◆ **YOUR TASK**: Search the records for the line with "Open the Contour Plot dropdown in toolbar". Output that line and each line after it, exactly, and stop at the end; omit pictures.

━━━━━ TASK MATERIAL ━━━━━

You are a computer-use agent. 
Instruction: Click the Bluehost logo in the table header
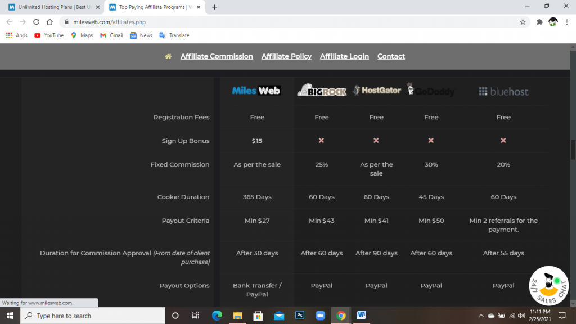pos(502,90)
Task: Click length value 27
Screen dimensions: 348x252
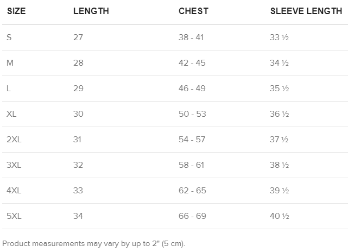Action: click(78, 37)
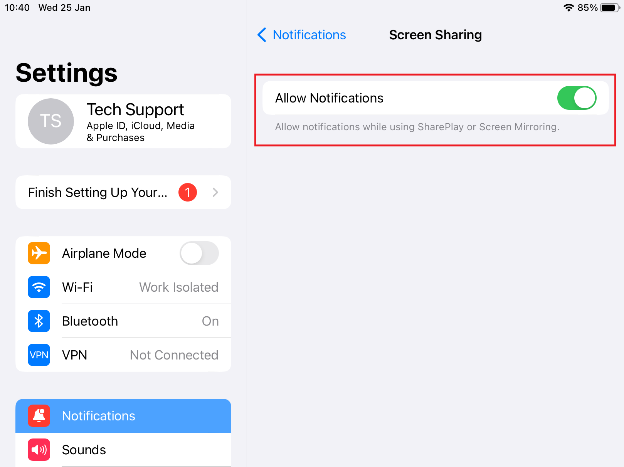Select Sounds in the settings sidebar
The height and width of the screenshot is (467, 624).
click(x=123, y=450)

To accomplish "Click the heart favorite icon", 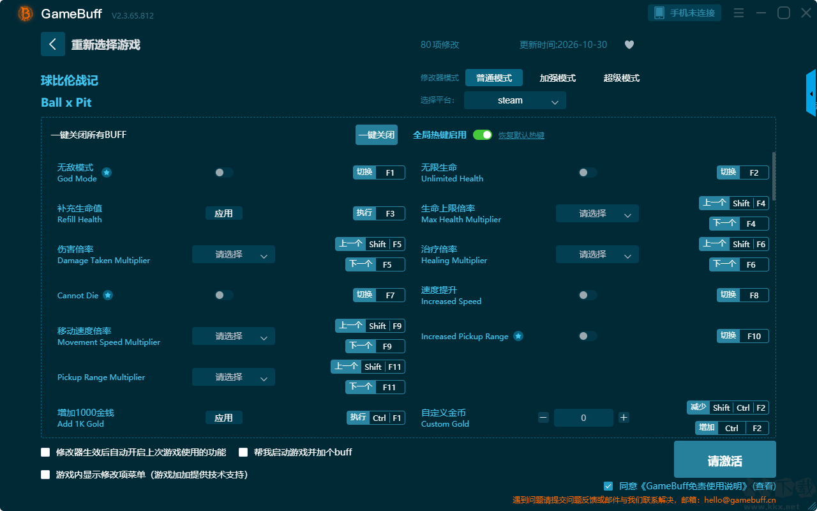I will click(x=629, y=45).
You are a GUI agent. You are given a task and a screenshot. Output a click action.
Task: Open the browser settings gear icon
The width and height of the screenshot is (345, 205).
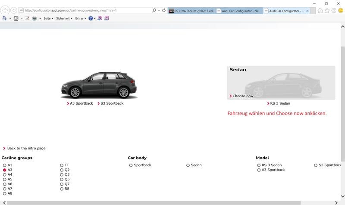click(x=333, y=10)
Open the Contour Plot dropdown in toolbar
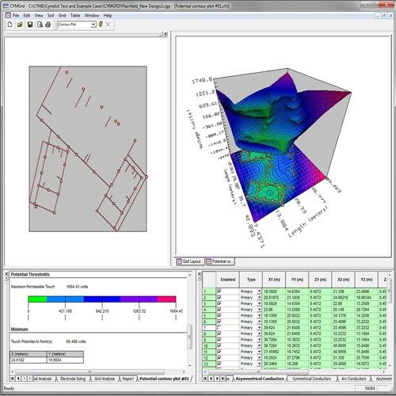Screen dimensions: 396x396 (93, 25)
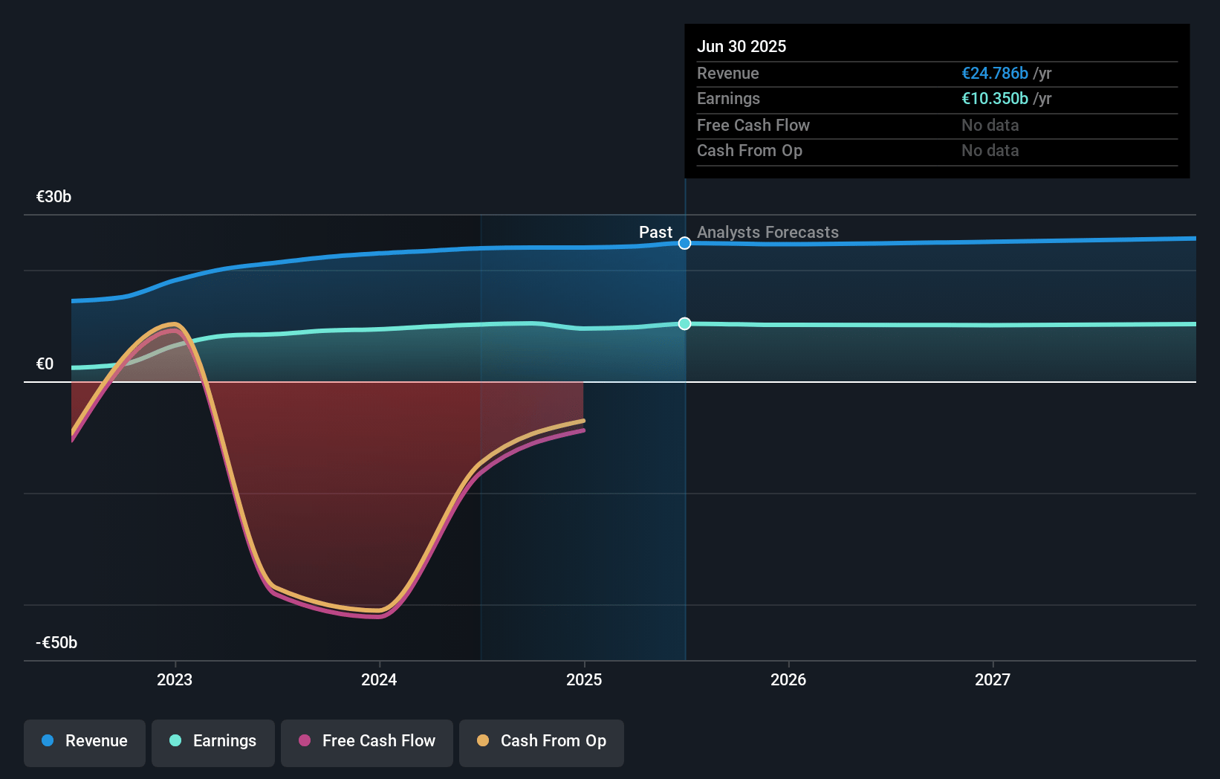Toggle the Revenue legend button

[85, 743]
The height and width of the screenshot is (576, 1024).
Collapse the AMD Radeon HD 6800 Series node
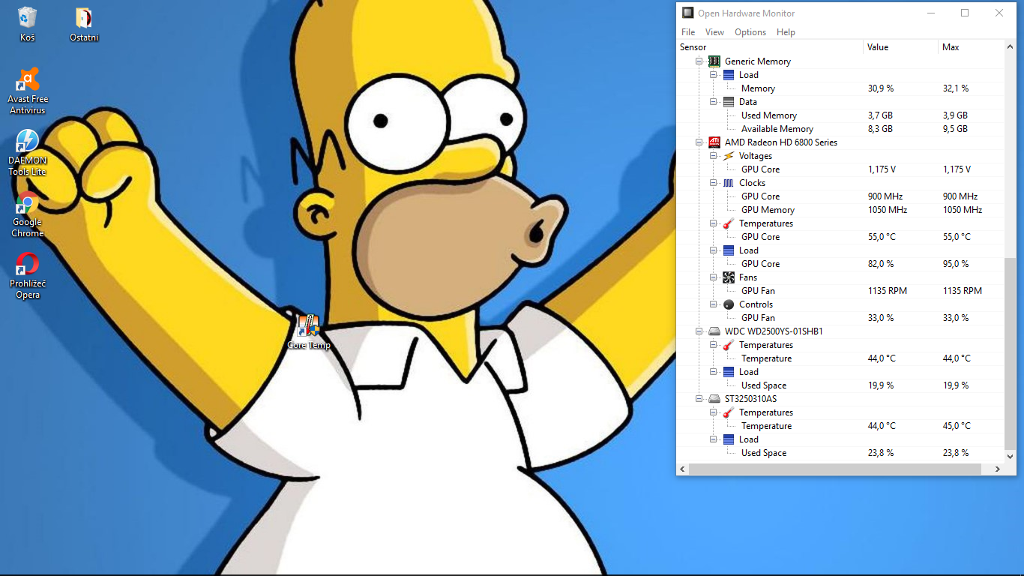[699, 143]
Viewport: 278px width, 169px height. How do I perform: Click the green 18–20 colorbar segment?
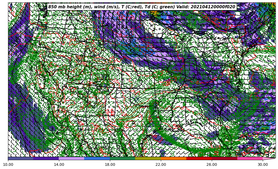pyautogui.click(x=123, y=158)
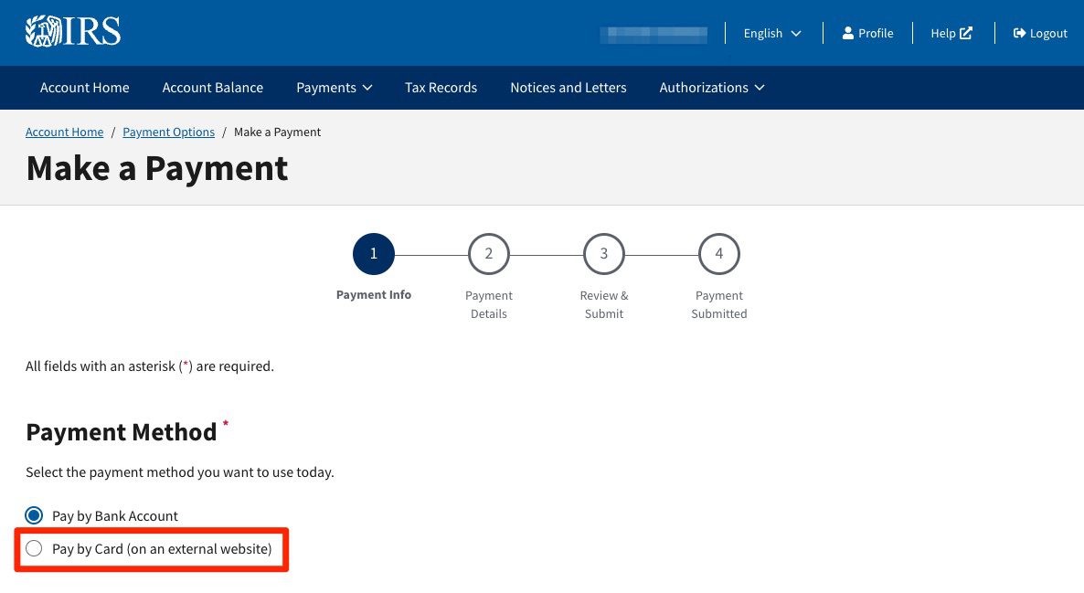Click the Profile person icon

coord(848,33)
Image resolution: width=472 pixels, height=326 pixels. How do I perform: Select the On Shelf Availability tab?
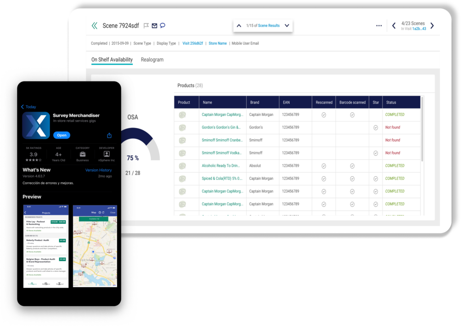[x=112, y=60]
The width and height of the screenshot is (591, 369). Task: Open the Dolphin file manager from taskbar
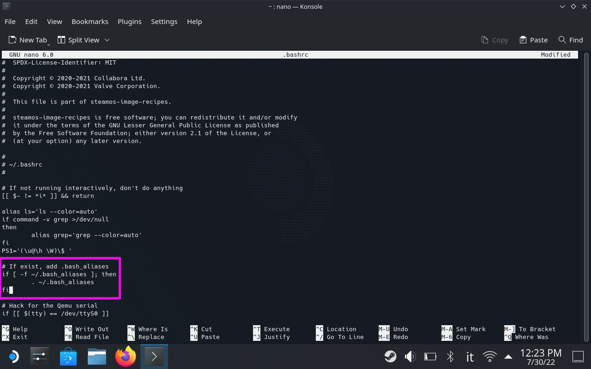pyautogui.click(x=96, y=356)
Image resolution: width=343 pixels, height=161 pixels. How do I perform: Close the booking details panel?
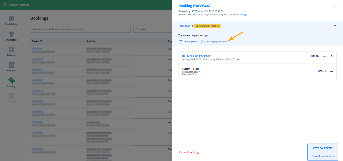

━━━━━

◆ **SOLUTION**:
Open the Contour Plot dropdown in toolbar
Screen dimensions: 396x396 (93, 25)
Toggle the Revenue legend button

[85, 743]
The height and width of the screenshot is (576, 1024).
Collapse the AMD Radeon HD 6800 Series node
[699, 143]
Viewport: 278px width, 169px height. How do I perform: Click the green 18–20 colorbar segment?
pyautogui.click(x=123, y=158)
Click the Profile person icon

coord(848,33)
Image resolution: width=472 pixels, height=326 pixels. How do I perform: Select the On Shelf Availability tab?
[x=112, y=60]
The width and height of the screenshot is (591, 369). Task: Open the Dolphin file manager from taskbar
pyautogui.click(x=96, y=356)
Image resolution: width=343 pixels, height=161 pixels. How do I perform: Close the booking details panel?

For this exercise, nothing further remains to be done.